A previsão da Climatempo, citada pela CNN Brasil, indica que o ciclone deve ter intensidade moderada enquanto estiver sobre o continente. Na sexta-feira (21), o sistema tende a se intensificar, mas já em alto-mar, afastando-se da costa gaúcha e uruguaia.
São esperados temporais em todas as regiões do Rio Grande do Sul. Há risco de granizo em áreas como Oeste, Missões, Centro, Campanha, Sul, Costa Doce, Região Metropolitana de Porto Alegre, Serra e Litoral Norte. Os maiores volumes de chuva podem chegar a 80 milímetros no Oeste, na Campanha e no Sul do estado — na maior parte do território, os acumulados não devem passar de 50 milímetros.
O cenário preocupa porque rios e arroios gaúchos já estão com níveis elevados após as chuvas dos últimos dias. Segundo a Climatempo, cursos de água próximos à fronteira com o Uruguai estão em alerta para risco de inundação, e alguns já apresentam extravasamento.

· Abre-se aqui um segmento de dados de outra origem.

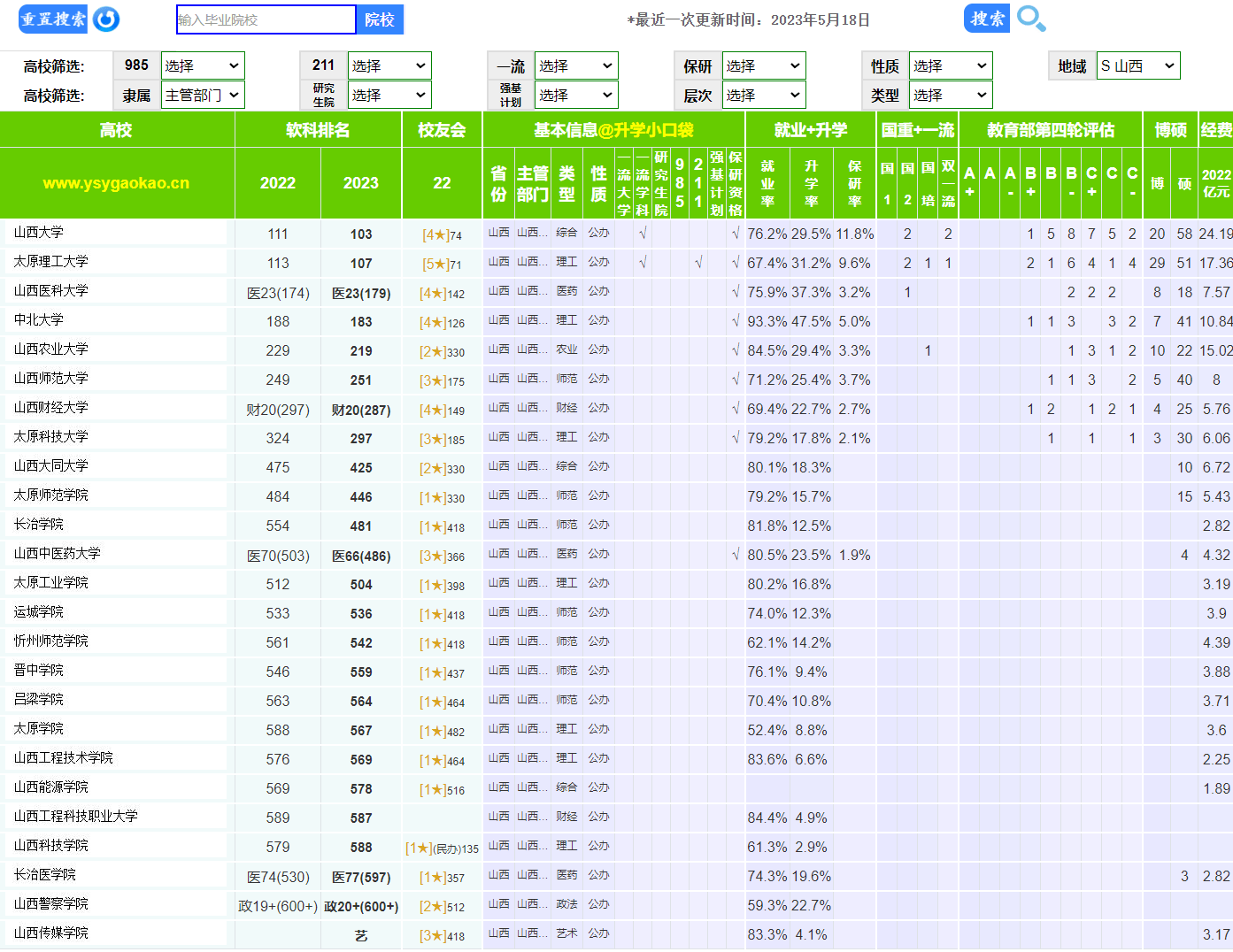Viewport: 1233px width, 952px height.
Task: Select 太原理工大学 in the school list
Action: [51, 262]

Na véspera, a Agência Brasil já havia informado que o Inmet emitiu aviso de perigo potencial para tempestades em todo o Rio Grande do Sul, no sul e extremo oeste de Santa Catarina e no extremo sudoeste e oeste do Paraná. Nesses dois estados, as pancadas mais fortes começam pelo Oeste e pelo Sul e avançam para outras áreas ao longo do dia.
O sul de Mato Grosso do Sul, na divisa com o Paraguai e o Paraná, também entra na área de influência da frente fria, com pancadas de chuva, trovoadas e queda das mínimas — em Ponta Porã, os termômetros devem marcar cerca de 14°C.

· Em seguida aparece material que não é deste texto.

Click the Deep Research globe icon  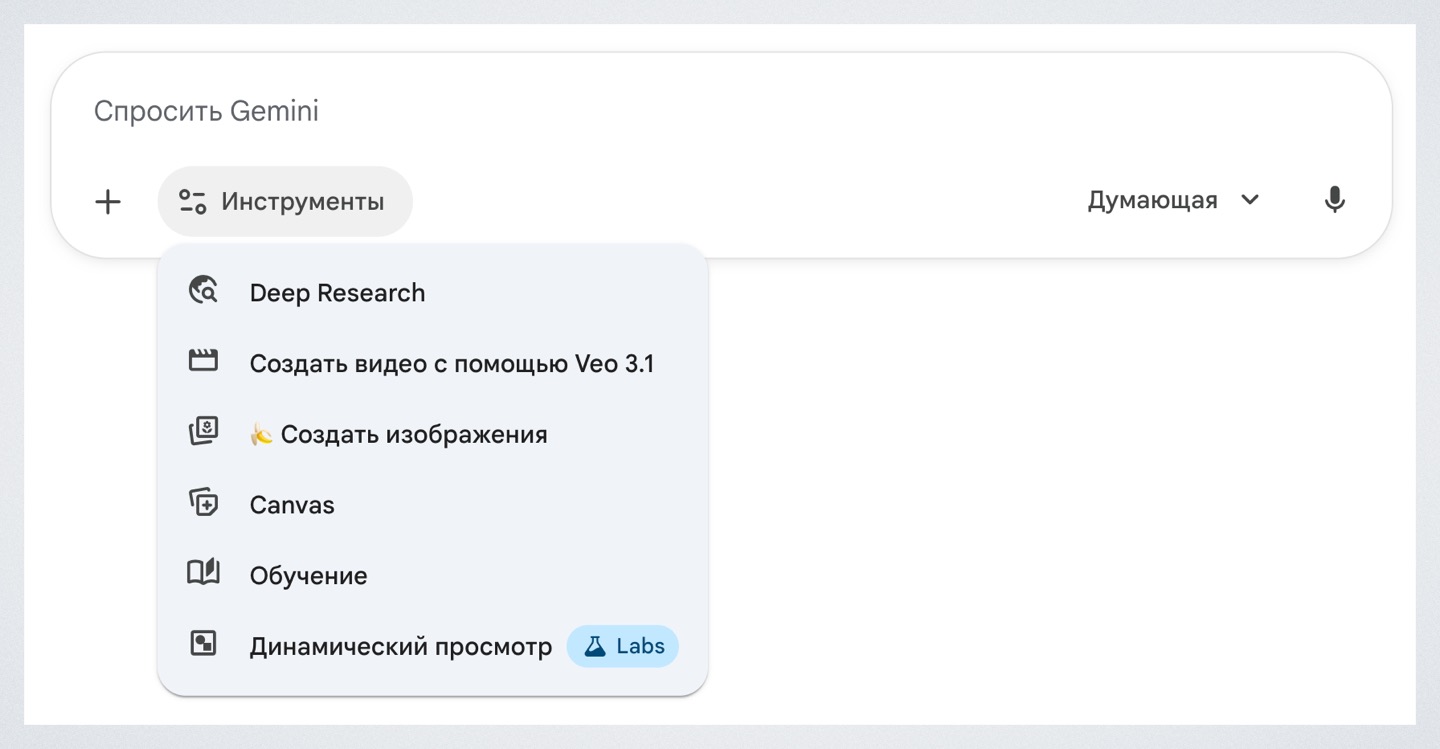pos(203,292)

O frio, aliás, chega junto. Ainda nesta quinta, as mínimas podem ficar abaixo de 10°C no sul do Paraná, no oeste de Santa Catarina e em grande parte do interior gaúcho. Em Porto Alegre, a máxima não deve passar de 20°C, com mínima de 15°C — mesma mínima prevista para Curitiba.
A principal virada, porém, vem depois da passagem do sistema. Na sexta-feira, com o ciclone se afastando no oceano, uma massa de ar polar avança pelo centro-sul do Brasil. A frente fria deve alcançar São Paulo e Rio de Janeiro entre sexta e sábado (22), sem previsão de chuva volumosa no Sudeste — o efeito principal será a queda acentuada das temperaturas.
Na Grande São Paulo, o ar frio deve permanecer até pelo menos segunda-feira (24), segundo a Climatempo. O Inmet também prevê madrugadas geladas em Minas Gerais e nas serras do Espírito Santo e do Rio de Janeiro, com mínimas entre 9°C e 11°C.
Enquanto isso, o calor segue firme no restante do país: as máximas podem alcançar 40°C em áreas da Amazônia, com até 38°C previstos para Palmas, e o tempo seco predomina no Centro-Oeste e no interior do Nordeste.